What you will do:
Beginning with the first line of the data below, set down each line exactly through the line that contains "The width and".

Provided entries Start Marker

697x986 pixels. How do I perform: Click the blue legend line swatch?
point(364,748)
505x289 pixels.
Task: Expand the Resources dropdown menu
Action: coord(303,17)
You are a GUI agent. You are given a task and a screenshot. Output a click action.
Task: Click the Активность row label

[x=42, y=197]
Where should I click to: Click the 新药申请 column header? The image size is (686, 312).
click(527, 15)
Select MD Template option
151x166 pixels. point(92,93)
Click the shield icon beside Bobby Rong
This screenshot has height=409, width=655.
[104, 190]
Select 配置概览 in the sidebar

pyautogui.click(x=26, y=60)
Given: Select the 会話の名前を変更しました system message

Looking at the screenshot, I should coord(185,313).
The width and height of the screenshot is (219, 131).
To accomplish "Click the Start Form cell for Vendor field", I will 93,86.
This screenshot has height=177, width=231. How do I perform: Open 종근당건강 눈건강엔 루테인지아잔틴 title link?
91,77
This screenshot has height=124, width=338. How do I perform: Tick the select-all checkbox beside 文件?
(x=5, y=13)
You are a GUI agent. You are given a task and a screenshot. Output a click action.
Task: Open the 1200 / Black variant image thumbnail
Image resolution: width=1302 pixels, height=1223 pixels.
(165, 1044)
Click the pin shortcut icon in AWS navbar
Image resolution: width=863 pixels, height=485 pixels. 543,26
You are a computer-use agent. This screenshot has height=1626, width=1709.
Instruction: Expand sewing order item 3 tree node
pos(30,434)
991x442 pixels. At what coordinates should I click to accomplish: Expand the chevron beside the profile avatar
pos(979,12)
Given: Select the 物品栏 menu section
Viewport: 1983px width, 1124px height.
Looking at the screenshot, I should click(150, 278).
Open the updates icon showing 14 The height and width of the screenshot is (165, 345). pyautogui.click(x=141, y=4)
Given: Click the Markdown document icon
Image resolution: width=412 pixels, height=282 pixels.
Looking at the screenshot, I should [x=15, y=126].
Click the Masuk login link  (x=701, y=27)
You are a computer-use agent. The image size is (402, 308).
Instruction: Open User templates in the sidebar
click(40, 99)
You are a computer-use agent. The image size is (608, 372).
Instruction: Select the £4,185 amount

Provided entries End Marker

Result of the task:
697x986 pixels. How do I perform: Click the blue legend line swatch?
point(364,748)
505x289 pixels.
Task: Expand the Resources dropdown menu
Action: coord(303,17)
You are a GUI agent. You are given a task and a screenshot. Output a click action.
Task: Click the Активность row label

[x=42, y=197]
Where should I click to: Click the 新药申请 column header? The image size is (686, 312).
click(527, 15)
Select MD Template option
151x166 pixels. point(92,93)
Click the shield icon beside Bobby Rong
This screenshot has height=409, width=655.
[104, 190]
Select 配置概览 in the sidebar

pyautogui.click(x=26, y=60)
Given: Select the 会話の名前を変更しました system message

Looking at the screenshot, I should coord(185,313).
The width and height of the screenshot is (219, 131).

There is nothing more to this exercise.